DATA EXCERPTS below:
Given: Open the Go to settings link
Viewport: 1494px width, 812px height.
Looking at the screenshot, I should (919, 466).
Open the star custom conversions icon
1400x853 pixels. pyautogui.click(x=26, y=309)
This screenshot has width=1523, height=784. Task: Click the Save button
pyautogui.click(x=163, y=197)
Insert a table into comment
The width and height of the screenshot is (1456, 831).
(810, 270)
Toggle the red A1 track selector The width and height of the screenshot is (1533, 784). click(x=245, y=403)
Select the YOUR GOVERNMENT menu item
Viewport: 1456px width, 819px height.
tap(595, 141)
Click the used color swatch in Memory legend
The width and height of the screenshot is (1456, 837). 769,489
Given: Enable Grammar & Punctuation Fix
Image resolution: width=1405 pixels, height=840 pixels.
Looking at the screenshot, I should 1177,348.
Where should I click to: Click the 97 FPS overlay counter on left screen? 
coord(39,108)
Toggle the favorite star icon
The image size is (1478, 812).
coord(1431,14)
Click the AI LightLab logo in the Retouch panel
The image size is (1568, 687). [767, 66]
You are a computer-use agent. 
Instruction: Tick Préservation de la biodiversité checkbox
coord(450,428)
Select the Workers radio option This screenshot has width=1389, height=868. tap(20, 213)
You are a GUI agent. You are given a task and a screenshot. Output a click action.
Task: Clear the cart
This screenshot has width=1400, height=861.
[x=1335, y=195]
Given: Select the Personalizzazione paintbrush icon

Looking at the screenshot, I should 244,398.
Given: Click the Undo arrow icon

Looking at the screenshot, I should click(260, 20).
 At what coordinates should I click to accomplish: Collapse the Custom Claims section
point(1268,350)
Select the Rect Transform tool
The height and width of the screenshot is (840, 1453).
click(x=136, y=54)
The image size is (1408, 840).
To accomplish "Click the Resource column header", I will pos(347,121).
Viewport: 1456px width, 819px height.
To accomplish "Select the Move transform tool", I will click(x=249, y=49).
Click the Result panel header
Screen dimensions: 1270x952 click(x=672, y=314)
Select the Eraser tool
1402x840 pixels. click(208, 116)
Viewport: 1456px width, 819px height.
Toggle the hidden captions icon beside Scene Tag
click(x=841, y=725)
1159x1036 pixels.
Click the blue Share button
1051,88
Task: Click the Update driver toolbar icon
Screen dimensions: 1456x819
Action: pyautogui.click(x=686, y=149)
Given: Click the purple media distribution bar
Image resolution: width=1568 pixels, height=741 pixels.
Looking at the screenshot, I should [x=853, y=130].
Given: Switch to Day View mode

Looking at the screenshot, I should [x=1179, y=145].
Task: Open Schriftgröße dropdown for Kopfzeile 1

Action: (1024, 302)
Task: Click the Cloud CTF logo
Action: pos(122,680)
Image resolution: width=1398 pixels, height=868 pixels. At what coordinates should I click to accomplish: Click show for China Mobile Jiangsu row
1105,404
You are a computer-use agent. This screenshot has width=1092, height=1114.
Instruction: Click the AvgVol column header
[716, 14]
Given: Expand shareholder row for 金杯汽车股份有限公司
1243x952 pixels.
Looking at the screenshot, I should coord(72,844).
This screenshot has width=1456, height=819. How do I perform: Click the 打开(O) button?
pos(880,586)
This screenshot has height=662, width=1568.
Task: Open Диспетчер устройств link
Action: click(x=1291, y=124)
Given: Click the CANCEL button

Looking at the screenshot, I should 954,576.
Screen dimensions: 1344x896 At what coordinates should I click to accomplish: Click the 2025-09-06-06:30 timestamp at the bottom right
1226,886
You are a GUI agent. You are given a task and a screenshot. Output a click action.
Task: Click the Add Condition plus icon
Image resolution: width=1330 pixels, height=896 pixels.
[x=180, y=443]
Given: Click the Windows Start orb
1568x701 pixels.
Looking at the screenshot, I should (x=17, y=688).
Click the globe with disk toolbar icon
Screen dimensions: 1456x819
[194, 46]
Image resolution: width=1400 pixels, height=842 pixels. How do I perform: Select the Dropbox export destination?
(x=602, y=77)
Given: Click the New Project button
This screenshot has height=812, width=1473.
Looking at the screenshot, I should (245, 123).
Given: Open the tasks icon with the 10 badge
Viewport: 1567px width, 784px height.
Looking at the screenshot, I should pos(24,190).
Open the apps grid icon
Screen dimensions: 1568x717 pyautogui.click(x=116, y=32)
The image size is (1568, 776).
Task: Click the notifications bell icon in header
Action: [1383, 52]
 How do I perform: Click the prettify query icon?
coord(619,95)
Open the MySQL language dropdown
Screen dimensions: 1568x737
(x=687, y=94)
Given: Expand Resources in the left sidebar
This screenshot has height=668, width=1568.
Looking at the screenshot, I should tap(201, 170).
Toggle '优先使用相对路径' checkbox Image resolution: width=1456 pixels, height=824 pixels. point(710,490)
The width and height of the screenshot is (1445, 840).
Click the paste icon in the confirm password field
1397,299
End of DATA EXCERPTS.
▶ _WHAT YOU SHOULD DO_:
Within the material above, how many lines contain "will"? Only the number should be given.

▶ _RESPONSE TO THE TASK_:
2